ŞAHİT olduğumuz her
kadın cinayetiyle adım adım ölüyoruz. Sadece onlar ölmüyor, onları izleyip de
unutan bizler de ölüyoruz. İnsanlık ölüyor, can çekişiyor!
Artık
hızla sürüklendiğimiz şiddet sarmalından çıkmak, sevgiyle sarmalanmak, insan
gibi yaşamak istiyoruz. İnsanlığımızdan utanıyor, çocuklarımıza
açıklayamayacağımız durumlara şahit oluyoruz. Kulaklarımızda, “Anne, ölmeni
istemiyorum!” diyen, daha on yaşında bir kız çocuğunun ve “Ölmek istemiyorum”

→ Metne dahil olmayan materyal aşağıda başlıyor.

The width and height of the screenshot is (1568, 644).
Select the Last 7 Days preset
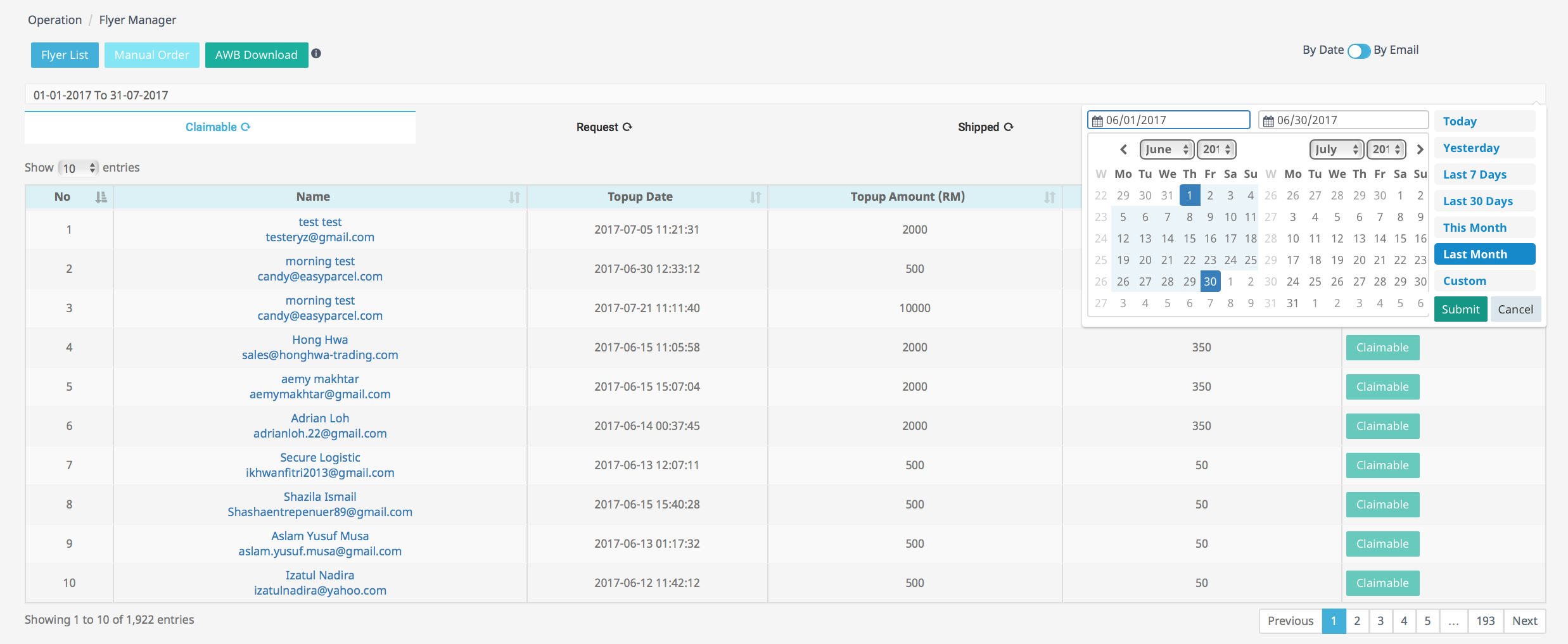click(x=1474, y=175)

diyen annenin sesi çınlıyor. Ve ona saldıran babanın silueti, koşarak
kaçan adamın bıraktığı kanlı izler… Yüreğimize kazınan sesi ve görüntüsüyle
Emine Bulut ismi artık simge oldu. Bu vahim duruma hangi açıdan bakarsak
bakalım, insanlığın ölümüne gelip dayanıyoruz.
Sosyolojik
ve psikolojik olarak tahlil yapsak, bu cinayetlerin hepsi ayrı birer tez konusu
olur. Bunlar görüp şahit olabildiklerimiz, ya şahit olamadığımız durumlarda
sorumluluğumuz yok mu? Minibüslerde son yolcu olarak kalan her kadının kalbi
korkuyla çarpmaya başlamaz mı? Bu korkuyu neden yaşatıyorsunuz? Neden şiddet
kanıksandı bu kadar? Neden bu necip millet kendini unuttu? Neden gönül dünyamızı
zenginleştirmiyoruz? Nerede hata yapıyoruz? Yunusların, Mevlânaların mirasını
devralan bir millete bu yakışmıyor.
Yanı
başımızda nice dramlar yaşanıyor, kimse kimsenin gözlerine bakmıyor, elini
tutmuyor. Kapısı çalınmayan, komşu sıcaklığı yaşayamamış kadınlar ve çocukların
dramı sürüp gidiyor. Yeryüzünde ölümden daha gerçek, daha katı, geri dönüşü
olmayan bir olgu var mıdır?
Ölümüne
şahit olduğumuz, son sözlerini işittiğimiz insanlar belleğimizde yer ediyor.
Daha görecek günleri vardı, ardında bıraktığı yavrusu kaldı, hayâlleri vardı,
yavrusunun dökeceği gözyaşlarını bildiği için son sözleri sadece “Ölmek istemiyorum”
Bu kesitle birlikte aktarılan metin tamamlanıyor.